Opening your home to paying guests, whether as part of Airbnb or a similar hosting website, has the potential to be a fulfilling endeavour, as well as one that benefits a home financially too. However, hosting isn’t always as simple as it might seem, especially when guests are paying for the experience.
Hosts must make a number of considerations before opening their doors. Spaces must be welcoming, guest-friendly, and stocked, too, with the right amenities. If they aren’t, a source of income can quickly become a source of stress. Thankfully, there are a number of experienced hosts who now share their insights and advice, helping those wanting to begin welcoming guests to find success more easily.
You Are Not A Hotel
Designing a space room that is absent of style or personality is an inhibitor of experience. Guests seek homes to stay in, and not hotels, because they want to be a part of a community, gaining a more local understanding of the area. As such, hosts do well to make a guest’s space personable and well-designed.

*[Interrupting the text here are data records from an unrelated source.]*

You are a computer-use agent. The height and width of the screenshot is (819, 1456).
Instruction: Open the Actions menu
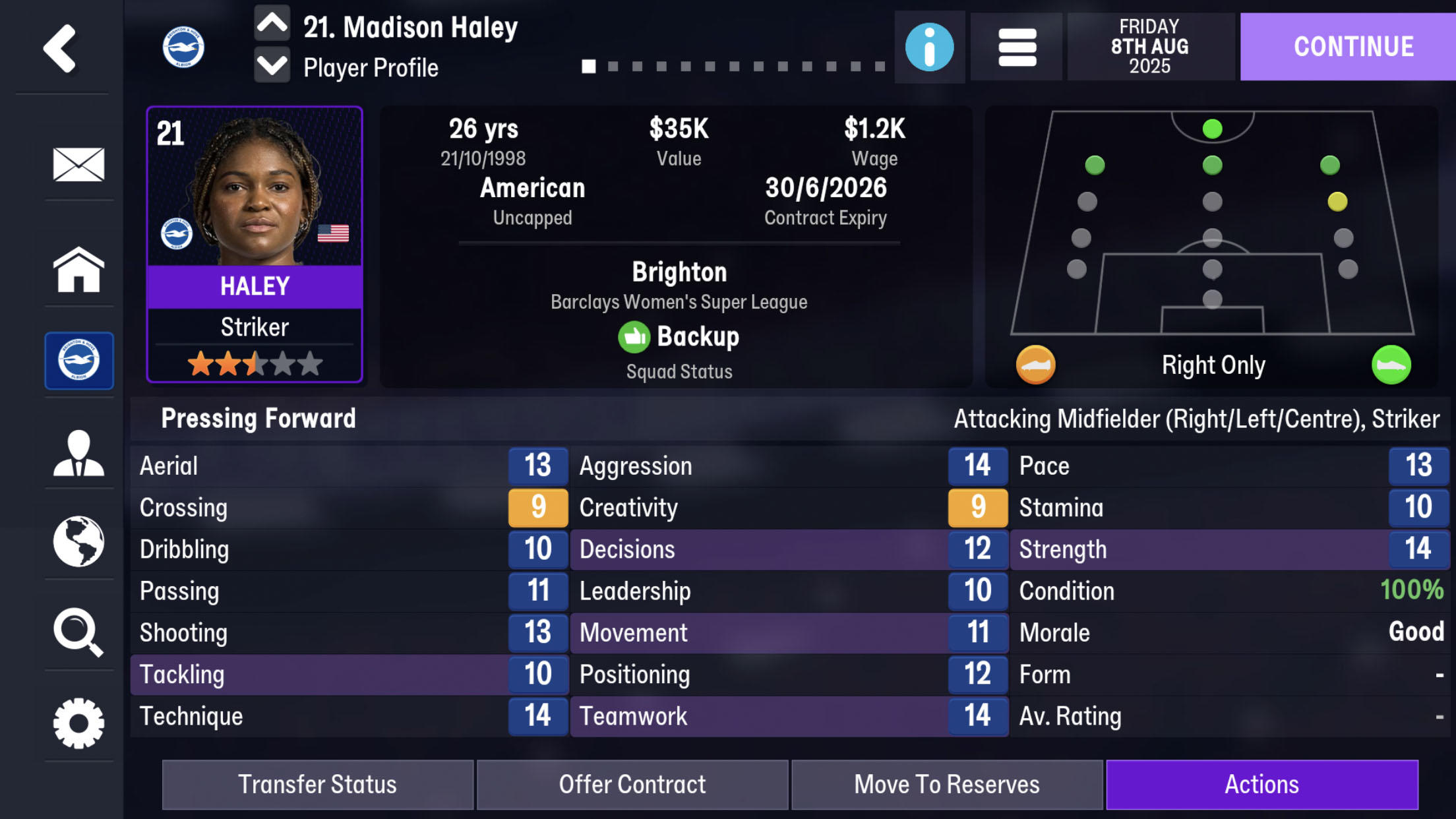click(x=1263, y=784)
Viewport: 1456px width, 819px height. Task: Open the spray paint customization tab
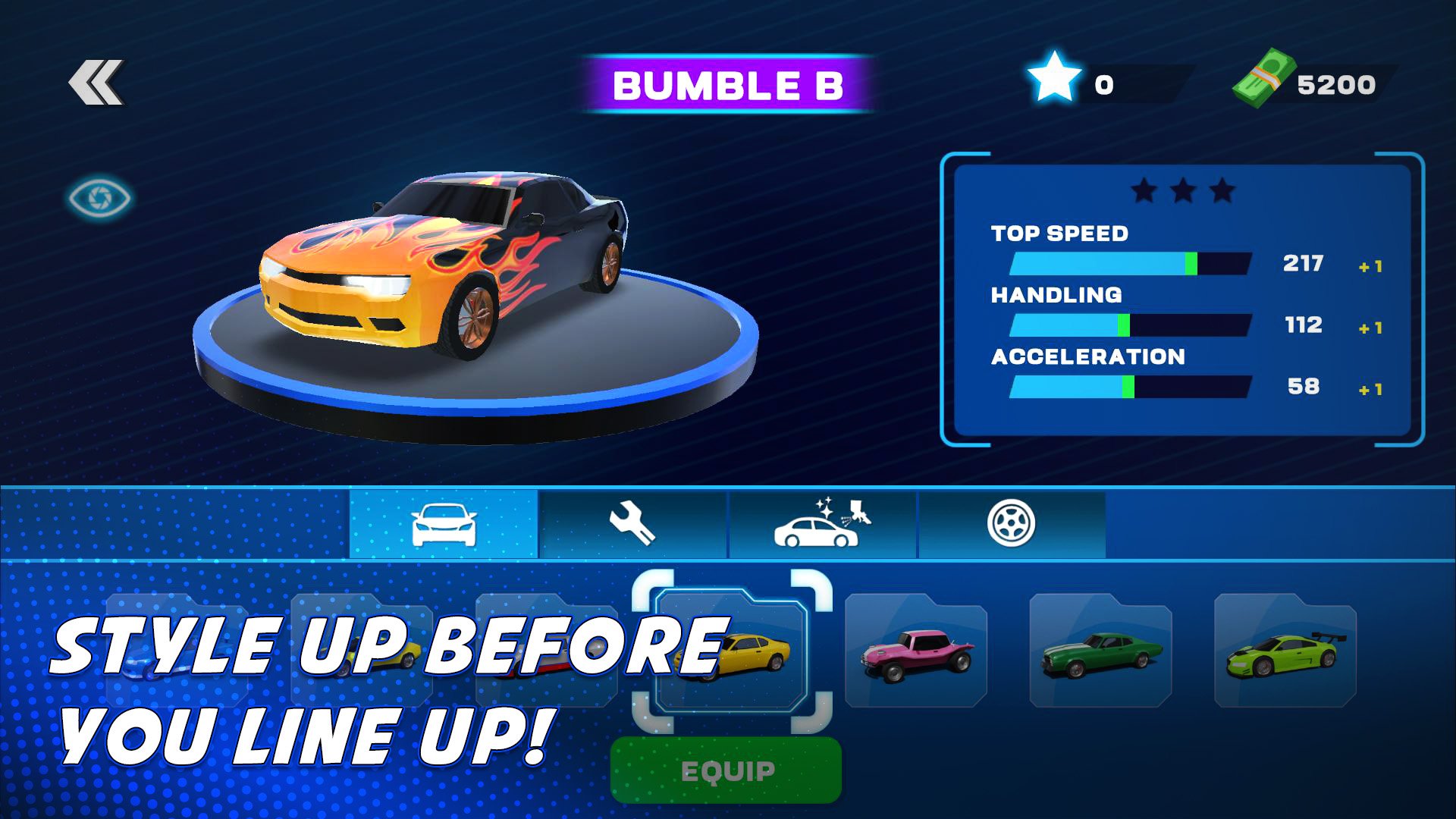pyautogui.click(x=822, y=524)
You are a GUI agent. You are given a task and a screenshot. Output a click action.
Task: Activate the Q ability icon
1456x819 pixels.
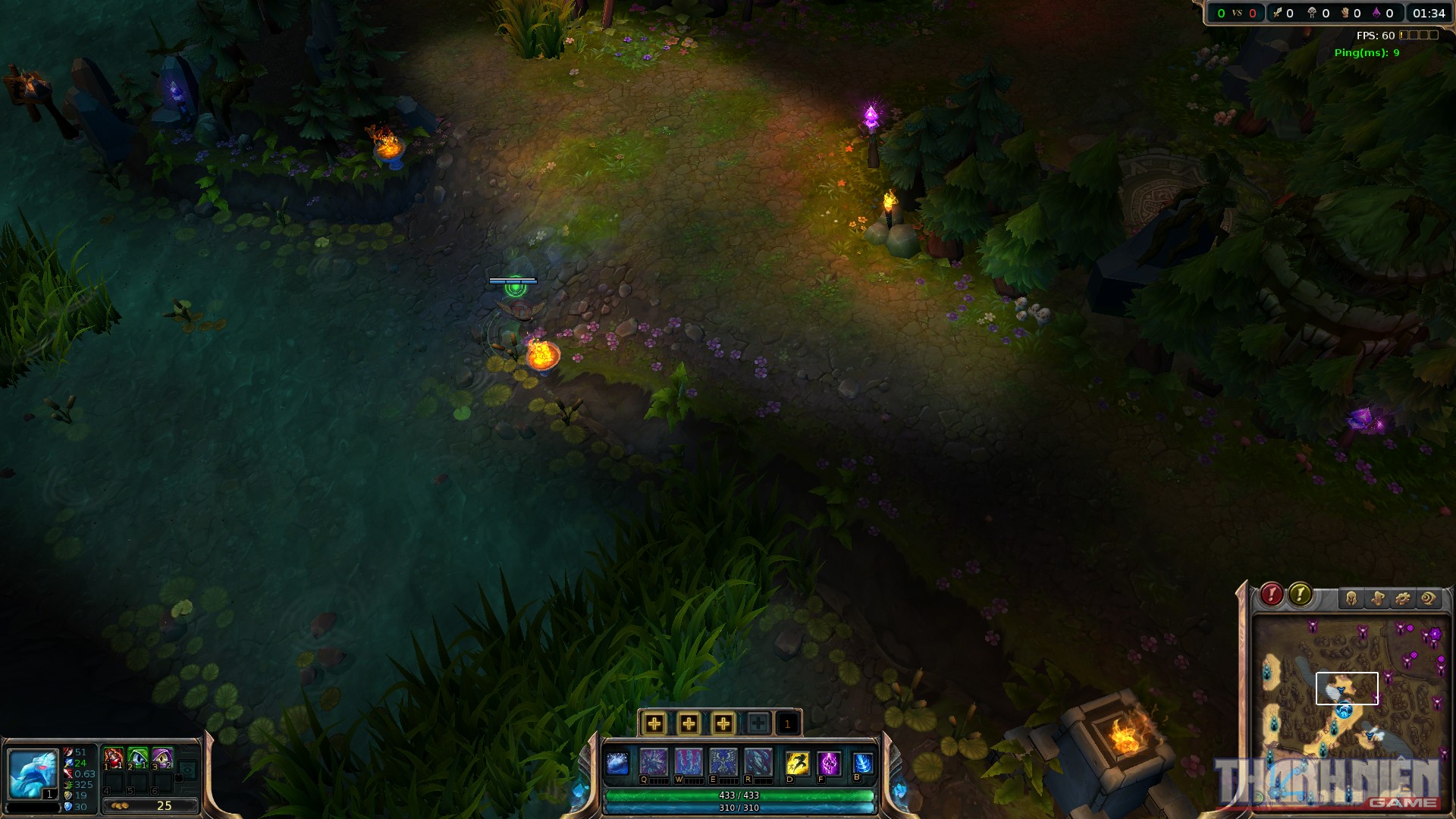pos(653,761)
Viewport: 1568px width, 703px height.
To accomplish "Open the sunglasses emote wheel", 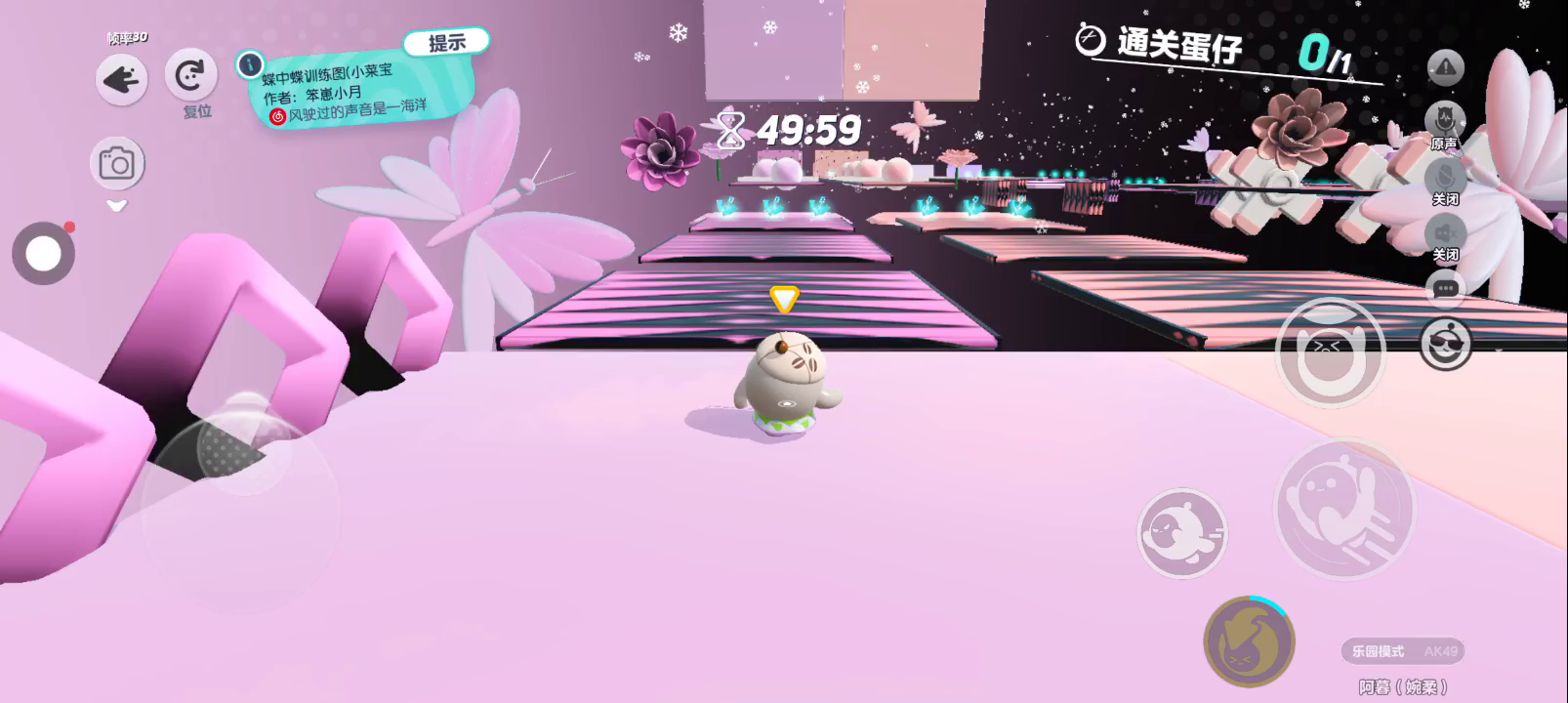I will [1445, 344].
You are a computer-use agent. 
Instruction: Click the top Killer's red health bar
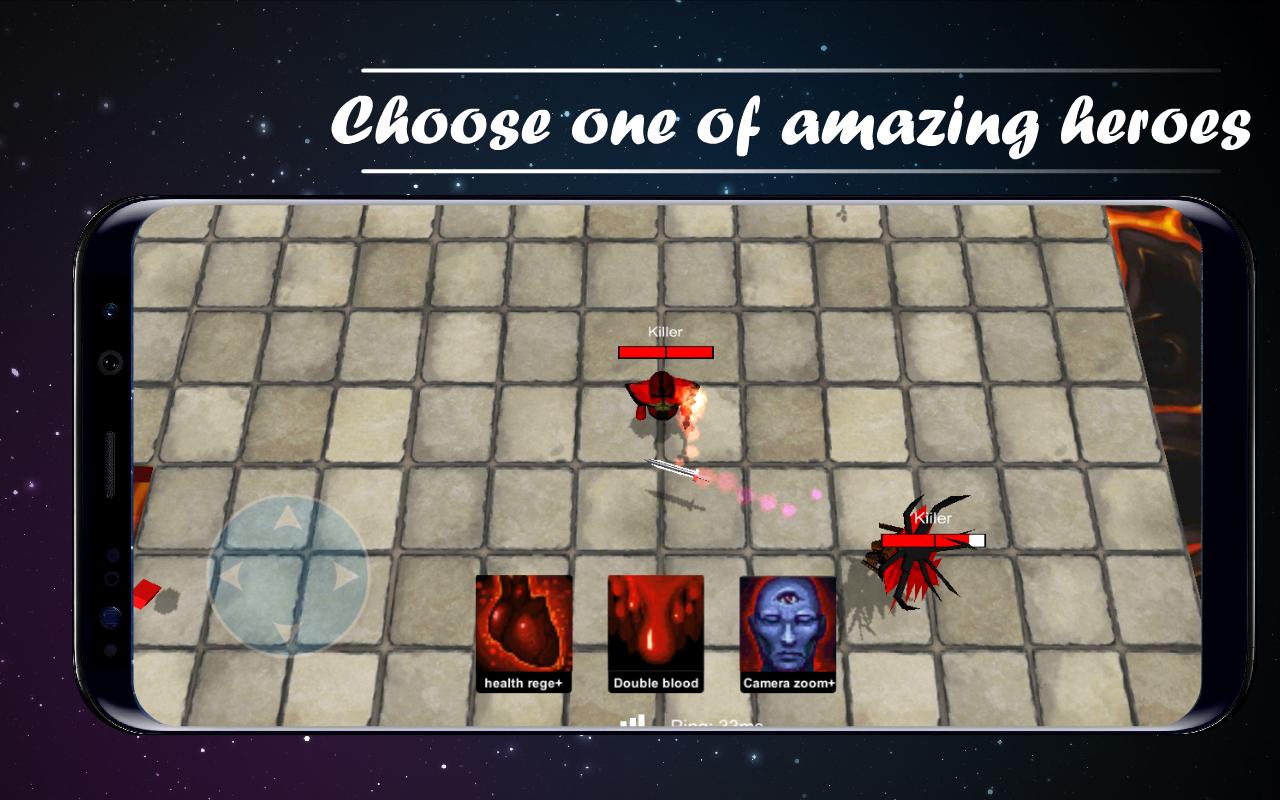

Avoid excessive neutrality and certainly anything asset or aesthetic that feels sterile. Instead, make it a room that you would want to stay in, one that is full of unique and appealing designs.
Learn Your Division
Are you opening your entire home to guests or will you want to maintain privacy within your living space? This divide is an important consideration. There’s no need to begin sharing your kitchen and bathroom spaces with guests but, should you want to keep them separated, then you will need to design your home accordingly.
Outdoor and garden structures, such as log cabins, are ideal guest rooms, being not only beautiful experiences but also divided from a home’s living space. This means that guests have greater freedom to come and go as they please. While this has its advantages, often enabling hosts to welcome a greater number of guests, it tends also to require more utilities to be installed.
Bring Out The Basics
An empty space is not suitable for guests. Even those who arrive fully equipped with shampoo and soaps will still feel disappointed if these amenities are not absent from their stay. It is a basic courtesy for a homeowner to offer not only daily items, such as toothpaste, but also, more importantly, increasingly essential amenities like WiFi.
While many of these items will be chosen based on a host’s preference, one would do well to remember that guests might be more particular than the homeowner. As such, it is best to go the extra mile so as to ensure that guests are entirely comfortable with their stay.
All Welcome
Accessibility is something that a homeowner might not be inclined to consider but there are a number of guests who will require certain accommodations. This could be as simple as a dog-friendly space or wheelchair access, or as specific as remote working capabilities.
Of course, you may choose not to open your doors to those with pets or remote workers, but there are many guests who will seek out welcoming properties.